Anweisungen —
A: Kopieren Sie aus dem Text zum Erstattungsanspruch nach § 717 ZPO wortgetreu die Passage, die mit „Die Beklagten dürfen“ beginnt und mit „(Rechts-)Gründe zu berufen.“ endet.
B: Prüfen Sie für jede der folgenden Aussagen, ob sie mit dem Text zum Erstattungsanspruch nach § 717 ZPO übereinstimmt, und antworten Sie jeweils mit Ja oder Nein. Belegen Sie jede Antwort mit den entscheidenden Wörtern des Textes als wörtlichem Zitat.
(i) Die Erstattungspflicht der Beklagten richtet sich nach den Vorschriften über die Herausgabe einer ungerechtfertigten Bereicherung.
(ii) Die Klägerin hat bei ihren Zahlungen klargemacht, dass sie auf das Urteil des Landgerichts zahlt.
(iii) Die hilfsweise erklärte Aufrechnung der Beklagten ist zulässig.

##### Dokumenttext #####

3. Liegen somit die Voraussetzungen für den Anspruch aus § 717 Abs. 3 Satz 2 und 3 ZPO vor, bestimmt sich die Erstattungspflicht der Beklagten nach den Vorschriften über die Herausgabe einer ungerechtfertigten Bereicherung.
Die Beklagten dürfen die Beträge entgegen ihrer Auffassung nicht im Hinblick auf das Urteil des Landgerichts Stralsund behalten, weil die in ihm ausgesprochene Verurteilung keinen Rechtsgrund darstellt. Abgesehen davon, dass die Klägerin im Zusammenhang mit ihren Zahlungen klargemacht hat, dass sie auf das Urteil des Oberlandesgerichts und nicht auf dasjenige des Landgerichts zahlt, bliebe für die Anwendung des § 717 Abs. 3 ZPO praktisch kein Raum, wenn der Schuldner dieses Anspruchs sich erfolgreich darauf berufen könnte, dass es neben dem aufgehobenen Berufungsurteil noch das erstinstanzliche Urteil gebe. Wenn die Zahlung aufgrund des Berufungsurteils erfolgt ist, ist es dem Zahlungsempfänger verwehrt, sich gegenüber einem Anspruch aus § 717 Abs. 3 ZPO auf andere (Rechts-)Gründe zu berufen.
4. Die hilfsweise von den Beklagten geltend gemachte Aufrechnung mit ihrem Zahlungsanspruch aus dem landgerichtlichen Urteil ist unzulässig; auf die Frage, ob die Verhandlung gemäß § 148 ZPO bis zur rechtskräftigen Entscheidung des vor dem Oberlandesgericht Rostock noch anhängigen Rechtsstreits über die Forderung der Beklagten auszusetzen ist, kommt es nicht an.

##### Inhalt des Datensatzes #####

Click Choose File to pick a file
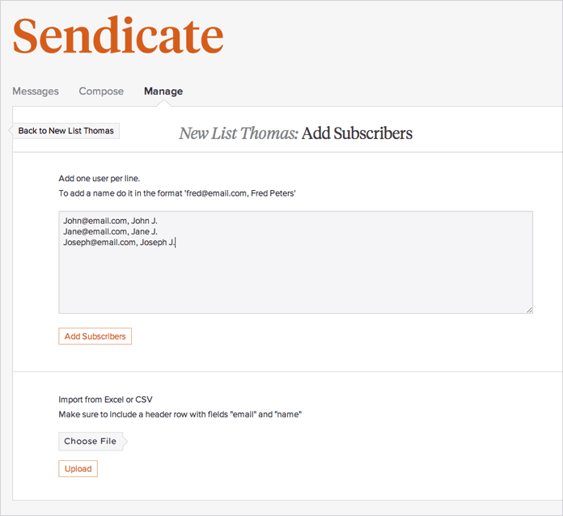 (91, 442)
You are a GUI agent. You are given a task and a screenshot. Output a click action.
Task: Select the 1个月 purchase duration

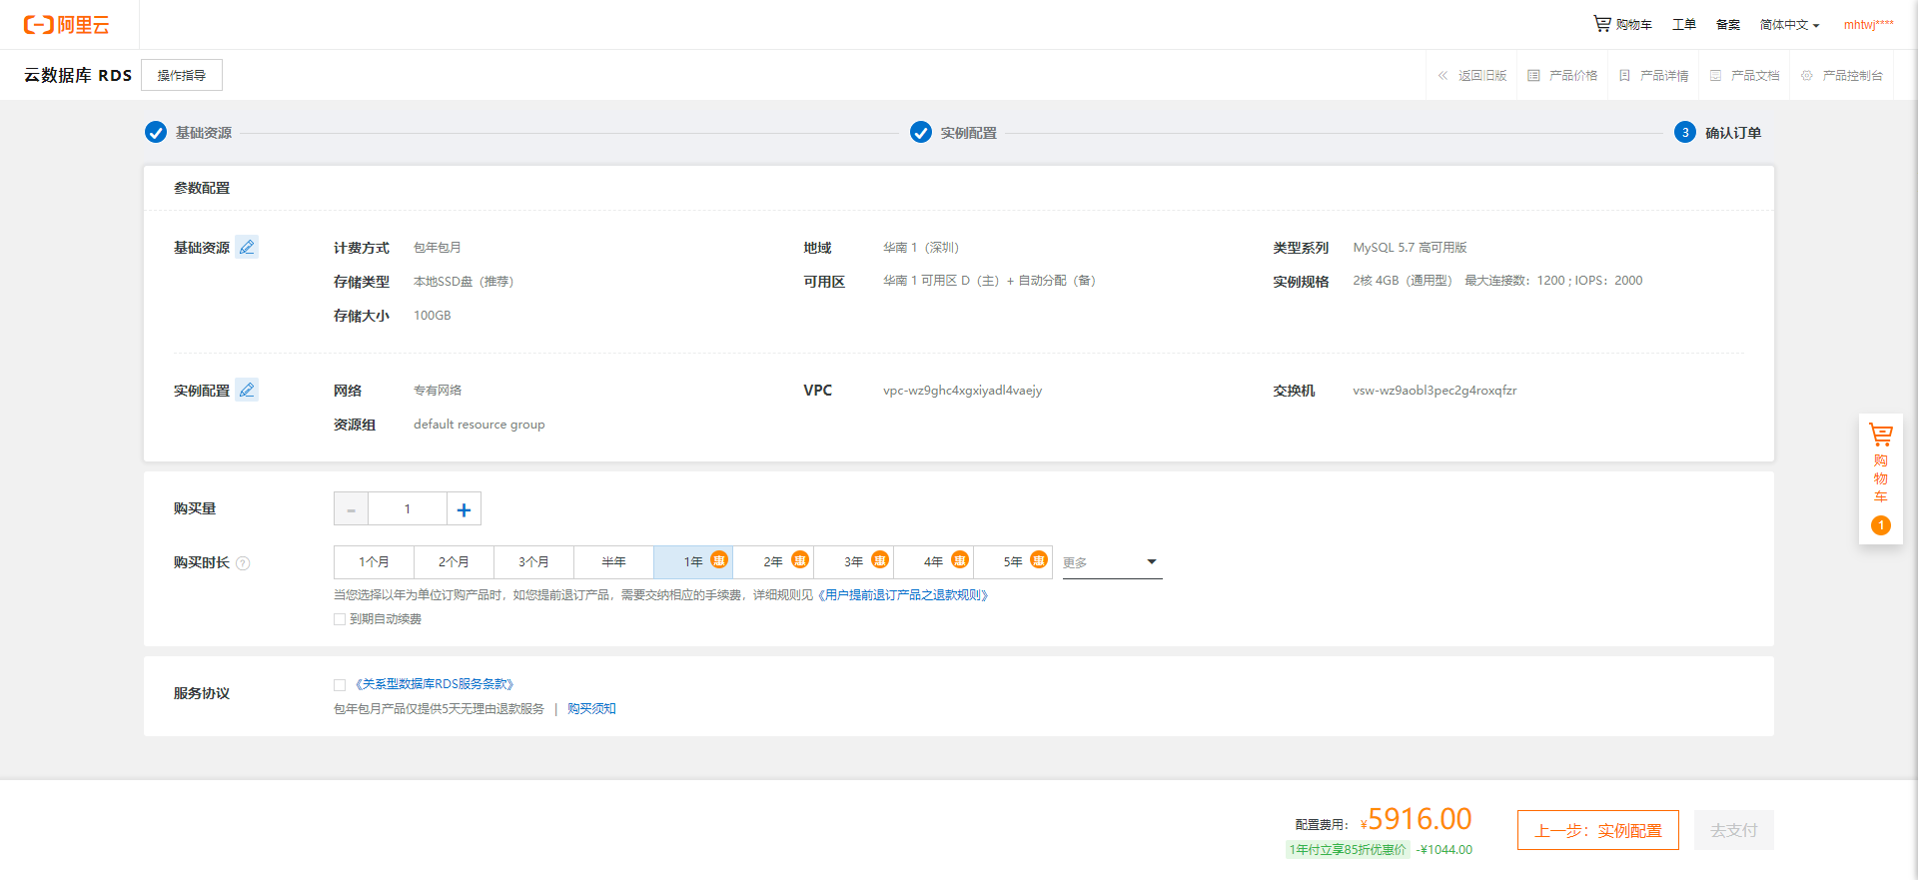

#####

Lösungen —
A:
Die Beklagten dürfen die Beträge entgegen ihrer Auffassung nicht im Hinblick auf das Urteil des Landgerichts Stralsund behalten, weil die in ihm ausgesprochene Verurteilung keinen Rechtsgrund darstellt. Abgesehen davon, dass die Klägerin im Zusammenhang mit ihren Zahlungen klargemacht hat, dass sie auf das Urteil des Oberlandesgerichts und nicht auf dasjenige des Landgerichts zahlt, bliebe für die Anwendung des § 717 Abs. 3 ZPO praktisch kein Raum, wenn der Schuldner dieses Anspruchs sich erfolgreich darauf berufen könnte, dass es neben dem aufgehobenen Berufungsurteil noch das erstinstanzliche Urteil gebe. Wenn die Zahlung aufgrund des Berufungsurteils erfolgt ist, ist es dem Zahlungsempfänger verwehrt, sich gegenüber einem Anspruch aus § 717 Abs. 3 ZPO auf andere (Rechts-)Gründe zu berufen.

B:
(i) Ja: „bestimmt sich die Erstattungspflicht der Beklagten nach den Vorschriften über die Herausgabe einer ungerechtfertigten Bereicherung“
(ii) Nein: „dass sie auf das Urteil des Oberlandesgerichts und nicht auf dasjenige des Landgerichts zahlt“
(iii) Nein: „Die hilfsweise von den Beklagten geltend gemachte Aufrechnung mit ihrem Zahlungsanspruch aus dem landgerichtlichen Urteil ist unzulässig“